======== Provided material ========

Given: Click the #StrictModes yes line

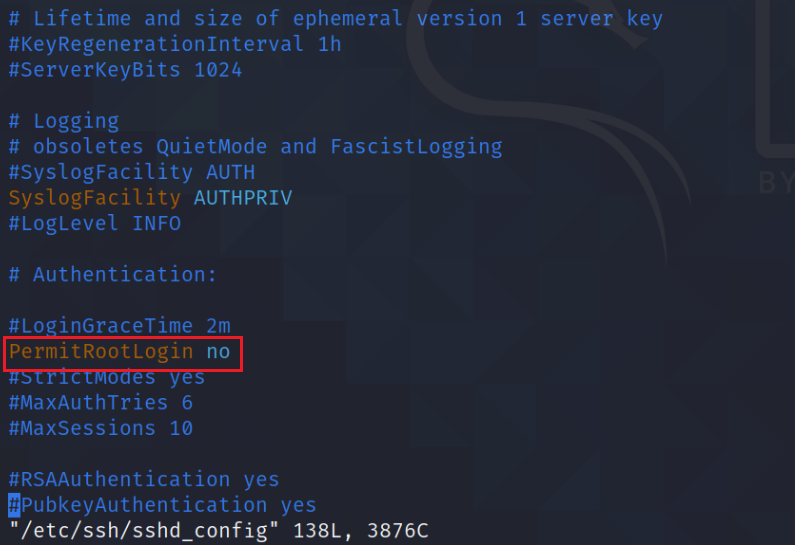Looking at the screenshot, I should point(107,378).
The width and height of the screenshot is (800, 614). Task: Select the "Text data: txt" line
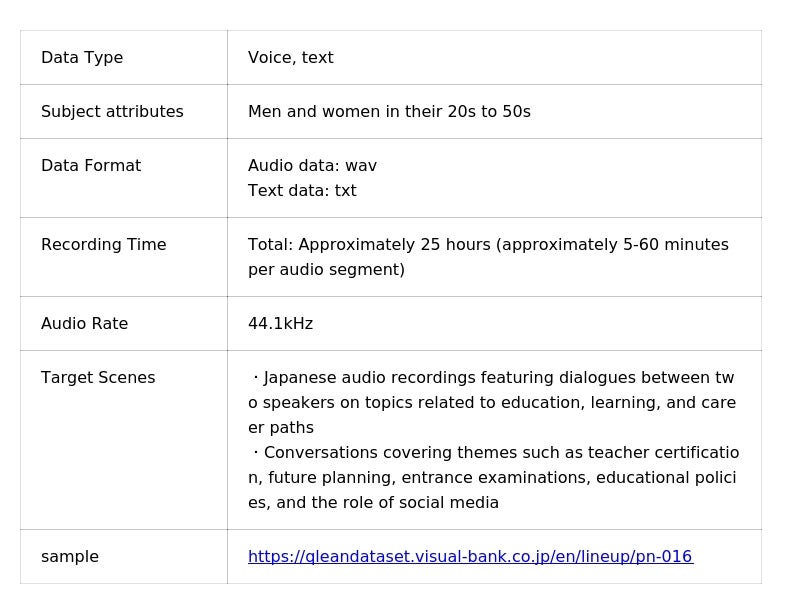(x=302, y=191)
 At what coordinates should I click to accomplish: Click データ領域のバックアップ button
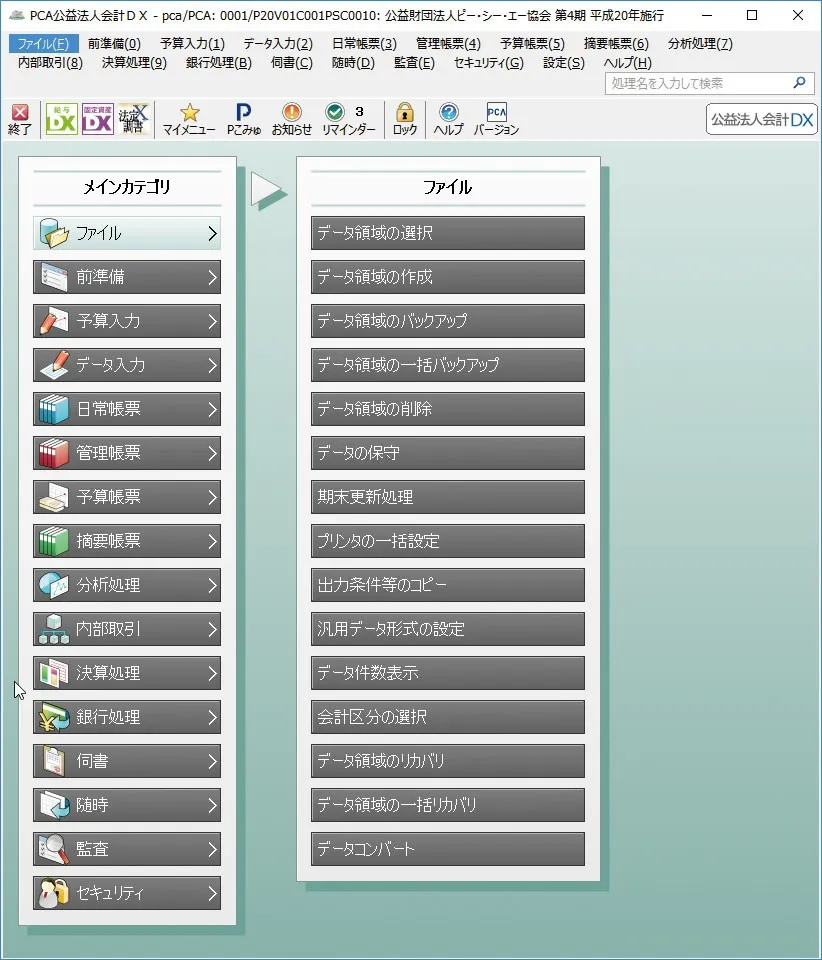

========

= Short problem =
Write out the rows above again word for word, leaving out the pictures.

= Expected output =
Given: Click the #StrictModes yes line

Looking at the screenshot, I should point(107,378).
The width and height of the screenshot is (800, 614). Task: Select the "Text data: txt" line
(x=302, y=191)
 At what coordinates should I click to accomplish: Click データ領域のバックアップ button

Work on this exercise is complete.